> Exercise:
Reproduce only the part of the records that opens with the line containing "The width and height of the screenshot is (669, 349)." and closes with the line containing "Action: pyautogui.click(x=36, y=429)", swapping "Echo Cancellation" for "Noise Suppression" and leaving every other character unchanged.

> Provided records:
────────────────────────────────────────
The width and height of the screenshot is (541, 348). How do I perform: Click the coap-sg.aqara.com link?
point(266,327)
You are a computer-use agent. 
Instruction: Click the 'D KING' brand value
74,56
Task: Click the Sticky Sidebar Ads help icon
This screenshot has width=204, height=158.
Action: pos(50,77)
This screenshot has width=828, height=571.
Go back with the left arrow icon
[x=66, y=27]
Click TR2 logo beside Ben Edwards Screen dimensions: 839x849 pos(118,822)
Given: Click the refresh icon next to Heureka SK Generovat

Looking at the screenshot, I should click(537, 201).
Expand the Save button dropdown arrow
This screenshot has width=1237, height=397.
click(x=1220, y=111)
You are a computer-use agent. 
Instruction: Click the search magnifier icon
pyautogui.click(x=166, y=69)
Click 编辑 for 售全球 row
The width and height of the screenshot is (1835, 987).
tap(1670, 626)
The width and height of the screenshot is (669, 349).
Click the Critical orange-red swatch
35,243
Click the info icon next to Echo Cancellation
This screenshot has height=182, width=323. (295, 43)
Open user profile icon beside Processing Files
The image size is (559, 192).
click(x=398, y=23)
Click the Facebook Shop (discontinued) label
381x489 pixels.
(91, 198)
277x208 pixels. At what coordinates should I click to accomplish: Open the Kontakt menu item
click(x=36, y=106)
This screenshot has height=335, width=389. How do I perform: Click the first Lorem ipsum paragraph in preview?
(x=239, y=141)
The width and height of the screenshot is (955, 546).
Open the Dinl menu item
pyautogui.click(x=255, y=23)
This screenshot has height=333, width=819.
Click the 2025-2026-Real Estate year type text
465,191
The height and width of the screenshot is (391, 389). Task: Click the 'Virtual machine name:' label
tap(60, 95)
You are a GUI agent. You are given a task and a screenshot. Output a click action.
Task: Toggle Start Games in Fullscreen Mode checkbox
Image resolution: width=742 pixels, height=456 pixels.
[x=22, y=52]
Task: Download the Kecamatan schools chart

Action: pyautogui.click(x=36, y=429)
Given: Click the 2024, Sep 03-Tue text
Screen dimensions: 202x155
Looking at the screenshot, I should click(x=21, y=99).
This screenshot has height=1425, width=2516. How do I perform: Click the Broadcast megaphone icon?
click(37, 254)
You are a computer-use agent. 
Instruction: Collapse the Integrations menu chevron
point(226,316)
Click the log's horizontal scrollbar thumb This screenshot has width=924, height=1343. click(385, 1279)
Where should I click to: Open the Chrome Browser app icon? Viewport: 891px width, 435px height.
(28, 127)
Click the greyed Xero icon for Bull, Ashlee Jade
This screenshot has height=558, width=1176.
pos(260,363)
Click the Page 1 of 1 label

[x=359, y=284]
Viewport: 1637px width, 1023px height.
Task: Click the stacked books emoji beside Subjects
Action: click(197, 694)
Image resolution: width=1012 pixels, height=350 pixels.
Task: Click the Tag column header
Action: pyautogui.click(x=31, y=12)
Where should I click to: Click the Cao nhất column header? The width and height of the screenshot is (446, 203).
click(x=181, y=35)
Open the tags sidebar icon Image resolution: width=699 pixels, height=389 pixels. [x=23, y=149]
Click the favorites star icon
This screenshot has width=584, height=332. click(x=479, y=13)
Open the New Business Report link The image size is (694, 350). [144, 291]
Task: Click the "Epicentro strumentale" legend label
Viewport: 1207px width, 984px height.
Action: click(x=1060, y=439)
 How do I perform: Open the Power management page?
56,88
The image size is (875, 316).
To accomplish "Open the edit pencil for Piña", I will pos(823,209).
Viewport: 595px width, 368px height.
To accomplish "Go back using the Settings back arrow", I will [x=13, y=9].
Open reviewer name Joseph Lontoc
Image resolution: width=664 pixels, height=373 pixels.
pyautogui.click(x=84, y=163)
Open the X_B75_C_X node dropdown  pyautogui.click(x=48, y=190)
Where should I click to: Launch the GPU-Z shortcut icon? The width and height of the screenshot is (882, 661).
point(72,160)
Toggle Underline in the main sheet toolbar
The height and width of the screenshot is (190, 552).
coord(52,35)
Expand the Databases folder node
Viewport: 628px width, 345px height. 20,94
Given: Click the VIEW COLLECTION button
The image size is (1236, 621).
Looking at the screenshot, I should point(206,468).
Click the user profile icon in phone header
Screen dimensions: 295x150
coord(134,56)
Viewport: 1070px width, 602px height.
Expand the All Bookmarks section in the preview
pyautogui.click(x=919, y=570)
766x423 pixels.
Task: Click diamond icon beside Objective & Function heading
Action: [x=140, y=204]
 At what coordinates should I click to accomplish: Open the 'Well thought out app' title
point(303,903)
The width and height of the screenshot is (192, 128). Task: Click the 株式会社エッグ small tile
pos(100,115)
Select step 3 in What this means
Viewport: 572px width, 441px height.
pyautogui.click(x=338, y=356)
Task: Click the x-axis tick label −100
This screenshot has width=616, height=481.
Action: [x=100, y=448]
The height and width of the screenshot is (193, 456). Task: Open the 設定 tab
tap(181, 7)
────────────────────────────────────────
> Correct result:
The width and height of the screenshot is (669, 349).
Click the Critical orange-red swatch
35,243
Click the info icon next to Noise Suppression
This screenshot has height=182, width=323. (295, 43)
Open user profile icon beside Processing Files
The image size is (559, 192).
click(x=398, y=23)
Click the Facebook Shop (discontinued) label
381x489 pixels.
(91, 198)
277x208 pixels. At what coordinates should I click to accomplish: Open the Kontakt menu item
click(x=36, y=106)
This screenshot has height=335, width=389. How do I perform: Click the first Lorem ipsum paragraph in preview?
(x=239, y=141)
The width and height of the screenshot is (955, 546).
Open the Dinl menu item
pyautogui.click(x=255, y=23)
This screenshot has height=333, width=819.
Click the 2025-2026-Real Estate year type text
465,191
The height and width of the screenshot is (391, 389). Task: Click the 'Virtual machine name:' label
tap(60, 95)
You are a GUI agent. You are given a task and a screenshot. Output a click action.
Task: Toggle Start Games in Fullscreen Mode checkbox
Image resolution: width=742 pixels, height=456 pixels.
[x=22, y=52]
Task: Download the Kecamatan schools chart

Action: pyautogui.click(x=36, y=429)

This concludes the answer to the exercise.